Ottawa, ON – Today, the Ethics Committee Chair confirmed that Conservatives had secured a meeting to discuss investigating the conflicts of interest arising from Carney’s plan to bail out developers and bankers with taxpayer dollars by purchasing unsold condominium units in British Columbia. 

On Sunday, Conservative Leader Pierre Poilievre called for an ethics investigation into the condo bailout that will preserve high prices for developers, rather than lowering them for buyers. It’s another handout, bailout, carve-out to the Liberal club, who get all the benefits while Canadians are stuck holding the bill.

His call comes as Canadians are desperate for solutions that will actually build homes and lower prices after more than a decade of Liberal housing policies. While asking rents may have eased from their record highs in some markets, renters are still struggling to find a place they can afford. 

This was confirmed by Rental.ca’s Spring 2026 Renter Preference Survey, which found that affordability remains the number one challenge facing renters across the country. The survey paints a bleak picture: 70 per cent of renters say high rent prices are the biggest challenge in their housing search, far outweighing concerns about low supply or unsuitable listings. 

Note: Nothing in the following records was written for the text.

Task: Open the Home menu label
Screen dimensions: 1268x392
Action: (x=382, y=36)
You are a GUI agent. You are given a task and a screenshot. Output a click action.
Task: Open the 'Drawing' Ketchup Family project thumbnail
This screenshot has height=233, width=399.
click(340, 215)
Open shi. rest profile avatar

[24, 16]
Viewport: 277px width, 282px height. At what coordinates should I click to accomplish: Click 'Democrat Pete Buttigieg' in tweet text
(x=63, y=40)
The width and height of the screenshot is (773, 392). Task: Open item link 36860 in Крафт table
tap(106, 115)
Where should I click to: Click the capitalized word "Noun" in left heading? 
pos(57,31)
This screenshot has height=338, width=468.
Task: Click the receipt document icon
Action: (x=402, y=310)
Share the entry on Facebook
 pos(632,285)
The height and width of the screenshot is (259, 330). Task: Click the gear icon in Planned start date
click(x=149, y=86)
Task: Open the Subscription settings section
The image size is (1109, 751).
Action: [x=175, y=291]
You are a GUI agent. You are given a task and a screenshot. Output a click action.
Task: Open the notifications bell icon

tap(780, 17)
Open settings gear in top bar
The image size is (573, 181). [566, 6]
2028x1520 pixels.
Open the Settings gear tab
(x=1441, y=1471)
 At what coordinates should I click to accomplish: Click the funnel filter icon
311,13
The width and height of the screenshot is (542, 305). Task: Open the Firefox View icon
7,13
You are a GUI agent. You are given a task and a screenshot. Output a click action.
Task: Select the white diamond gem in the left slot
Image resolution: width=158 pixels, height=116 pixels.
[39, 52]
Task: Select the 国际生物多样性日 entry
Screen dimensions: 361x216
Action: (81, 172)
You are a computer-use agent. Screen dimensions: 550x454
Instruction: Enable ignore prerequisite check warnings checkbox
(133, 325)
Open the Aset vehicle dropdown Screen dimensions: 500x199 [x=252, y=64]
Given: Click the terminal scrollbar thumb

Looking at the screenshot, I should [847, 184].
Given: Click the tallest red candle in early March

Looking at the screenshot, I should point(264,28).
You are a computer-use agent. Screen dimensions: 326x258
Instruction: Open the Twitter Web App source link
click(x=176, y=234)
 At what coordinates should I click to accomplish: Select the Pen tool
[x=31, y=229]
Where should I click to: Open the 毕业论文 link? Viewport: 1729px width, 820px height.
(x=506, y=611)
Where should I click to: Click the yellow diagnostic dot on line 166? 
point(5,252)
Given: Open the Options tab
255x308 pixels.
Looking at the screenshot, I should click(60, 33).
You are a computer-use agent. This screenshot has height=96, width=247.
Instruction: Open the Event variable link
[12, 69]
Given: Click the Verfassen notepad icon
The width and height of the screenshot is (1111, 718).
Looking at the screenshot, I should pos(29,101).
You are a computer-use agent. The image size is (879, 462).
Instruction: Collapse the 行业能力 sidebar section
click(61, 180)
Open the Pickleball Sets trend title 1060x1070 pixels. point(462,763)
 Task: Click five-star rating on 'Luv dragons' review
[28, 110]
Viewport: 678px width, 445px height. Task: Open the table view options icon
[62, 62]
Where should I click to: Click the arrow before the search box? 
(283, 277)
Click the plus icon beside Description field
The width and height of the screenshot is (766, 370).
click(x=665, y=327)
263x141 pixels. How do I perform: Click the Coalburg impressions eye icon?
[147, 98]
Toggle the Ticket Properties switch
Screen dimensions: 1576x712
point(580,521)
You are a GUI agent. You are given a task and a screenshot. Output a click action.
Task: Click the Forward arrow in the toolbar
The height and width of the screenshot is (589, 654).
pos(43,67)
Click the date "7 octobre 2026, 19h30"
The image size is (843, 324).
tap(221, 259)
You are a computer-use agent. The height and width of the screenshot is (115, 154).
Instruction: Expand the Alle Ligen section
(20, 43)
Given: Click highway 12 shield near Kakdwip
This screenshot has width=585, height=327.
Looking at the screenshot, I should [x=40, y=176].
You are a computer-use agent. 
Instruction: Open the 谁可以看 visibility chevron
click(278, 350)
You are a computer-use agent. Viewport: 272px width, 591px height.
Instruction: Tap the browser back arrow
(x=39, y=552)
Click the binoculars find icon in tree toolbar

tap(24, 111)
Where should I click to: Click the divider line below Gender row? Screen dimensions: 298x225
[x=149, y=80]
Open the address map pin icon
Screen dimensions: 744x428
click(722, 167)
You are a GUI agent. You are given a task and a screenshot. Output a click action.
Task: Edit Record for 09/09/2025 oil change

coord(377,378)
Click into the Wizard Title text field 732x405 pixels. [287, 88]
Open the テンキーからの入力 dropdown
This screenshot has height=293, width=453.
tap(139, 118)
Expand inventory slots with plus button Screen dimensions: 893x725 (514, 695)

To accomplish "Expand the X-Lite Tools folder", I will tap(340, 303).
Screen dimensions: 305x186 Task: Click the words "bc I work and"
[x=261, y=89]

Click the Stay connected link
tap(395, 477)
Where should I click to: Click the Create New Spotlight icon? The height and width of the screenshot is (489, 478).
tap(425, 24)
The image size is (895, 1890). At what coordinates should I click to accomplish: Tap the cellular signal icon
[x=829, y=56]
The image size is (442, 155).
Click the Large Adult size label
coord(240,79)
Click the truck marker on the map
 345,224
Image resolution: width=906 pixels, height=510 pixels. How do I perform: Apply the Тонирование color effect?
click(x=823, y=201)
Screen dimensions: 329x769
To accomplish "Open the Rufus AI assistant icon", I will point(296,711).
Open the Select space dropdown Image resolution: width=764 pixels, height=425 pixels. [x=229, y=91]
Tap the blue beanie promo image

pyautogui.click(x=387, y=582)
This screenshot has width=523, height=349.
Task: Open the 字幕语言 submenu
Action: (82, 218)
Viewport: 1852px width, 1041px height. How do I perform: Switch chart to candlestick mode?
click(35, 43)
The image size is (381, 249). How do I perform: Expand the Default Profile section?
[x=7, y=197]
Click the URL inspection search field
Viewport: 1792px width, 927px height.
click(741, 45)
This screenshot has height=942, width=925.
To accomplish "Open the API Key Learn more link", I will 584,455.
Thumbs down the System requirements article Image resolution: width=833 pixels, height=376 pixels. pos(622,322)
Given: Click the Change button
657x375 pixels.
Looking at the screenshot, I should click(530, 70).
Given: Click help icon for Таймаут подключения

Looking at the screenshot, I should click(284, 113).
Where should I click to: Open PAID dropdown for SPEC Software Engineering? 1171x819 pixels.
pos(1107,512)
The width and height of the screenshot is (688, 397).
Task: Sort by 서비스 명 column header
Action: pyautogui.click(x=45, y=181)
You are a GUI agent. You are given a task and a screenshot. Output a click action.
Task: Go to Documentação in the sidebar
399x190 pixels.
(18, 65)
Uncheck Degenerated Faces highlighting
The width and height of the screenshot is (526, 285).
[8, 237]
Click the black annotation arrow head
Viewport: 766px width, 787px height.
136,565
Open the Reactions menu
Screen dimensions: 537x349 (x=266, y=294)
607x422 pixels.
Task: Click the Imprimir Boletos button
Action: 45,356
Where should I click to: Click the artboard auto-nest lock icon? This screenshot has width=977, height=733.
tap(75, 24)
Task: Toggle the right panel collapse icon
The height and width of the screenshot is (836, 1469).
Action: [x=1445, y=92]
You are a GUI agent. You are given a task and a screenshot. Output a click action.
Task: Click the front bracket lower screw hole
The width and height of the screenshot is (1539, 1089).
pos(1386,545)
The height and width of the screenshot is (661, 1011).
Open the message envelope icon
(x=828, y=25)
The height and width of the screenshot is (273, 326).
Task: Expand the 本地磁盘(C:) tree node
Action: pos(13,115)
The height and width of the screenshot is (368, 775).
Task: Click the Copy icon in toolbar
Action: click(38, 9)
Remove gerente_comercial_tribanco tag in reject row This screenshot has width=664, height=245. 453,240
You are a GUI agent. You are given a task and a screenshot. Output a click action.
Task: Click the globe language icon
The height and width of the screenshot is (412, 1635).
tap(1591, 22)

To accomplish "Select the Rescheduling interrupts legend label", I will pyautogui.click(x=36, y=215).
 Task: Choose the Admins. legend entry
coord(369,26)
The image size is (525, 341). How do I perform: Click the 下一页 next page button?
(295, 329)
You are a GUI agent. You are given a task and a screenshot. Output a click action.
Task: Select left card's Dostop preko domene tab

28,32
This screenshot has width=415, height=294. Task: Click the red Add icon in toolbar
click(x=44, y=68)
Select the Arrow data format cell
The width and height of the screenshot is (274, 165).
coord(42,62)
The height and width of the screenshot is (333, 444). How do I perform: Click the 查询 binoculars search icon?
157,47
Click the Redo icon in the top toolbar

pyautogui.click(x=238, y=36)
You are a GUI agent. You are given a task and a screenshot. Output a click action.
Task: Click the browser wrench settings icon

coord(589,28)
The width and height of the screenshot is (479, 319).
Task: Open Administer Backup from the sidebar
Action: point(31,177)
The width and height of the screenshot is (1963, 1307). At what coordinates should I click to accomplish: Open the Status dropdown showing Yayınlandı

Nearly half of respondents earn less than $50,000 a year, making it even harder for them to absorb years of Liberal policies, taxes and inflation that drove up housing costs. Canadians are not moving because they want to; they are moving because they have to. The survey found 40 per cent of renters are looking for a new place to rent so they can afford it.

The gap between what Canadians can afford and what the market offers remains staggering. 42 per cent of renters are searching with a monthly budget below $1,500 per month, while the national average asking rent is $2,029 per month. In Vancouver, the average asking rent is $2,712, while renters in Toronto are paying an average of $2,512. 

Canadians are losing confidence that things will ever improve. Only about 25 per cent of renters expect rental prices to decline over the next six months. Most expect rents to remain high or rise even further. 

Carney promised to build half a million homes per year, but his own housing agency predicts homebuilding will decline 18 per cent as Canada is building only half what Carney promised. After pricing a generation of Canadians out of the housing market, we need more than Liberal illusions to restore the dream of ownership to millions of young Canadians. 

Canadians do not need more announcements that privatize the benefits for the Liberal club and socialize the losses onto young Canadians looking for a place to call home. It’s clear only Conservatives will restore affordability by removing gatekeepers, speeding up permitting and reducing red tape to get the housing we need built.